Why was he such a sweaty mess? Was he hydrating? Good Lord, did the man never age? She worried about every pound that made its way to her ass, but he looked better than when they’d split. Did he spend all his time in the fire station gym because he was lonely? She stiffened. Maybe she should head to Curves instead of eating rocky road ice cream while watching reruns of Dr. Quinn and Sully making moony eyes at each other.

He rubbed his chest again, and then lifted the shirt to swipe the back of his neck, revealing his pale underarm. Oh, she’d loved that dark tuft of hair beneath his arm. She smiled as she thought about the time he’d awoken to discover she’d made a teeny-tiny braid with that silky hair. He’d chased her through the house, threatening to spank her for disrespecting his manhood, but when he’d caught her, he’d bent her over the kitchen table and given her a different kind of pounding instead.

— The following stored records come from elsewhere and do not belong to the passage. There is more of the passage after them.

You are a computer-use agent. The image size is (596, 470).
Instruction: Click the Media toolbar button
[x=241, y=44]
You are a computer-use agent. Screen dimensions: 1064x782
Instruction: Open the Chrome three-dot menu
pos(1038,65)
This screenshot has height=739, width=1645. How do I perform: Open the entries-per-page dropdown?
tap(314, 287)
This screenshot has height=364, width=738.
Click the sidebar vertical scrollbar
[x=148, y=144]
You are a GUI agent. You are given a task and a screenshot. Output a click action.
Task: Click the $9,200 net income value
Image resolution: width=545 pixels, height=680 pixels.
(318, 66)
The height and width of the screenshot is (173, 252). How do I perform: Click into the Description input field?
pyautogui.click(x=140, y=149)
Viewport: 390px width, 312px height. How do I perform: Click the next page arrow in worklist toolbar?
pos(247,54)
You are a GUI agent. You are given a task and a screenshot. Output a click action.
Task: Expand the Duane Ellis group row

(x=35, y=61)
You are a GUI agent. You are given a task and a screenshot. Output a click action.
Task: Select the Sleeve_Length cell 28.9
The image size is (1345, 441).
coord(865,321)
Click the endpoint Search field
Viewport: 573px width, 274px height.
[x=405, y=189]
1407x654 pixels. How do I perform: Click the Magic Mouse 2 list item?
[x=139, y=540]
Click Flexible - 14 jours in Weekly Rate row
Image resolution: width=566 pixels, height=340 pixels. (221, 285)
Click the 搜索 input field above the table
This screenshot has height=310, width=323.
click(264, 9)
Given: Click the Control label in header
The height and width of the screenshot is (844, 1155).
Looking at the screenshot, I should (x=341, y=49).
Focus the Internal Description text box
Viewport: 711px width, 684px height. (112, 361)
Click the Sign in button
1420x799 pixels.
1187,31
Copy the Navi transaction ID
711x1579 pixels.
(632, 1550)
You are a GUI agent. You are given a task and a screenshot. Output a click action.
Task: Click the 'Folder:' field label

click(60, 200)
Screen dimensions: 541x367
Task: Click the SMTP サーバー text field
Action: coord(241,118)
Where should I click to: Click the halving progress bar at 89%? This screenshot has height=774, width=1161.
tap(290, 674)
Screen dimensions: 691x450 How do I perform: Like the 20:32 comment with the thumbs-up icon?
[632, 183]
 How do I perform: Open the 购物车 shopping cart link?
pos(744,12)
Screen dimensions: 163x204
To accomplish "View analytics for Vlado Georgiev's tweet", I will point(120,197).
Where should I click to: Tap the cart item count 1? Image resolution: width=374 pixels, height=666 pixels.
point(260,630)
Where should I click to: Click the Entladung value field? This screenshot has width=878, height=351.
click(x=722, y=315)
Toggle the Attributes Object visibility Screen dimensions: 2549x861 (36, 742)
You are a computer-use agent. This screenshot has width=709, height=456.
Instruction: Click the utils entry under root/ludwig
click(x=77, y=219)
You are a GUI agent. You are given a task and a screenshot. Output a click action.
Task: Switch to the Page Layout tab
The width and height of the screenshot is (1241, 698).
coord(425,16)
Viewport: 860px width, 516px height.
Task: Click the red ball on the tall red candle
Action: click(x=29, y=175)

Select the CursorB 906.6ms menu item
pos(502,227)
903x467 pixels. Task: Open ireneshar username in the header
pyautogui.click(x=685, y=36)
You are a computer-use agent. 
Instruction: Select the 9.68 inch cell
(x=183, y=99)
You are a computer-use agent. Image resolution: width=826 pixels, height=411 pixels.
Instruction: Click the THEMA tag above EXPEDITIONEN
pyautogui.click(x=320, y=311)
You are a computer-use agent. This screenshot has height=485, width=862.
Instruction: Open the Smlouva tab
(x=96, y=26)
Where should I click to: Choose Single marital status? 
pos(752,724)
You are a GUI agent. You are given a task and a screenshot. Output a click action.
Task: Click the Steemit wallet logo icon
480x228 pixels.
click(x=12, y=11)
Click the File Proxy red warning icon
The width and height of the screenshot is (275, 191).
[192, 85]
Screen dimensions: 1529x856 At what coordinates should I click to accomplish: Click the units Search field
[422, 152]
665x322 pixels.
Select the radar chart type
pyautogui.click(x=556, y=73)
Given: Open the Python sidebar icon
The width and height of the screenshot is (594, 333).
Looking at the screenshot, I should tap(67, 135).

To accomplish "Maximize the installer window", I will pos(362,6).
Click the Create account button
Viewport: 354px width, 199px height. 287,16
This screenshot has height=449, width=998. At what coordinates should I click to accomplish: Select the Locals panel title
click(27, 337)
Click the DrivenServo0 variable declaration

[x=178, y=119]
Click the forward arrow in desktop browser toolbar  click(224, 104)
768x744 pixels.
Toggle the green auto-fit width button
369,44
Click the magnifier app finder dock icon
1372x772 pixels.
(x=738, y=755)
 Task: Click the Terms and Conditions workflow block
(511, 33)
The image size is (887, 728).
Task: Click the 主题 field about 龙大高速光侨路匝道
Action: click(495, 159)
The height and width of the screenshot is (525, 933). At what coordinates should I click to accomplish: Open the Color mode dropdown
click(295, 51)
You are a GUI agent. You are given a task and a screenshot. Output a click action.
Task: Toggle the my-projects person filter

“We’ll make sure Lois Freely from Texas Weekly is invited, too,” Martha said, her pencil scratching across the pad.

Her warm and fuzzy regrets dried up in an instant, and Sherry flipped the blinds, cutting off the delicious view. “You do that,” she said, unable to keep the bitterness from sneaking into her tone. “Can’t have her missing out on watching a fireman use his hose.”

She remembered what her granny had said about wishes and assholes. Ever’body has ‘em, shoog. At least, she could cut one asshole out of her life. The papers were in her top drawer. The sooner she had them served, the better.

Of course, she’d have to check her schedule first to see when she’d have time to call a process server. Hell, she should have done exactly what Blake’s brother had advised when he’d drawn up the divorce papers.

“Honey, let me handle this for you.”

She’d noted the sparkle in his eye and knew he didn’t believe she would ever go through with ending her marriage. Did he think she kept him on retainer just because she needed an expense to write off her taxes? Never mind the fact he only charged her twenty-five dollars a year.

Years ago, Blake had asked Ryan why he’d accepted her as a client, seeing as how Ryan was his brother. Ryan had smiled. “Bro, don’t you want someone in this family knowin’ what’s goin’ on in that pretty head of hers?”

Well, she would have the last laugh. Her puny retainer still ensured attorney-client privilege, and she’d specifically forbidden Ryan from warning Blake about what she was up to. If she worked up the nerve, maybe she’d deliver the papers herself and slap his naked, sweaty chest with that thick sheaf of legalese that would finally, and permanently, put an end to their seven-year marriage. Then she wouldn’t care how many wet down ceremonies he had. He could leave all the women of Caldera, Texas shiny and clean and wondering how the hell they’d ever find a lover like him again.